Heart is felt like the lark song at dawn rising.

When love is remembered it brings me such health
that I scorn to exchange  my state for the richest man's wealth.

The clear water gushes
from the underground push
as it springs to light 
to sparkle for the delight 
of sight in life without plight.

The cool priceless breeze
flows with the water past cypress trees.
The feeling of youth courses with truth
past the grassy banks and the jutting roots.

The dragon fly knits blue
with side long flits that are new
to each moment of movement
with joy and amusement.

Enchantment is as delicious 
as the water is capricious. 

It gushes past flow
to a lower level of low.

Unchanging youth smiles
for miles among magical aisles
in eternal spring that blooms
to infuse the flowering wind with perfume.

New leaf is in bud.
The earth is graced with mud.

The sum of nought and ought is bought
by that sought with what the kinsman brought.
This was the least that was thought.

Cowardice flew from perch on known hand
to survey the play on the lay of the land.
This was a gesture one could understand.
The youth with brave heart moved according to plan.

Advance in adversity was a challenge to handle.
The key to success was not engaging in prattle.
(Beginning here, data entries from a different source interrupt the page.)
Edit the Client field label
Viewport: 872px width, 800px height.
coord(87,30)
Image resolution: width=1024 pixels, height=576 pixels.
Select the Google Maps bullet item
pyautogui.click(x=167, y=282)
The brightness of nought fought for standing with care
as running, riding and ruling directed the measure of fare.
Now good standing must keep that place there in the air
with instruction as to how they should hold safety outside of the lair.

The forward position was fortified with grace in space and no lace
until the right was alighted amid ranks to trace the space of the place for grace.

The most loyal heart of the hearth guarded with pleasure
the strength of the tenth as the confessor of treasure.

The brick thought of ought spoke back, raising the wield of the yield.
His anger was resolute in the appeal to reveal the taxed steel to the field.

"Have you read what these people had written?

The admission of administration has skewed our review of the victim.
They wish to give you tribute instead of leers from the contentious kitten.

"Poisonous points from ancient words contend against riot and war in succession.
The crow has not sown decrease in the deceased application.
It has flown on its own to know the estimation of the station for the nation
by calculation. The noble reader must be the leader of cessation.
This prattle about war will do no good in economic battle for station. 

"Herald of the brim-men, deliver this again.

Rejoice in the stem of plants for them then.

"Use first names in the smoke of conquest

as the small bird darts through the rain on this test's quest.
Give your people a pleasant report about the content of your best contest.

"Mind must grow stronger and courage more fierce as strength diminishes.

Points and the edges of pledges must reconcile grim war before the image
begins or finishes."

The last quarter of moon shines with a silvery flush
as age lays down his glasses and forgets his graph of other stuff.

Gray haired grandsires look and laugh at their youthful gruffness as fluff
in the rough and tough bluff that often left them with less than enough.

Wise men at their end know that dark is right
when their words fork no sight of lightning's flight.
The last wave bye as frail deeds might have danced bright
while wailing at the moon over the green bay at night.
Wild men caught the grave near death with the sight of blinding light.
Blind eyes blazed with rage as storm clouds faded into the dark height.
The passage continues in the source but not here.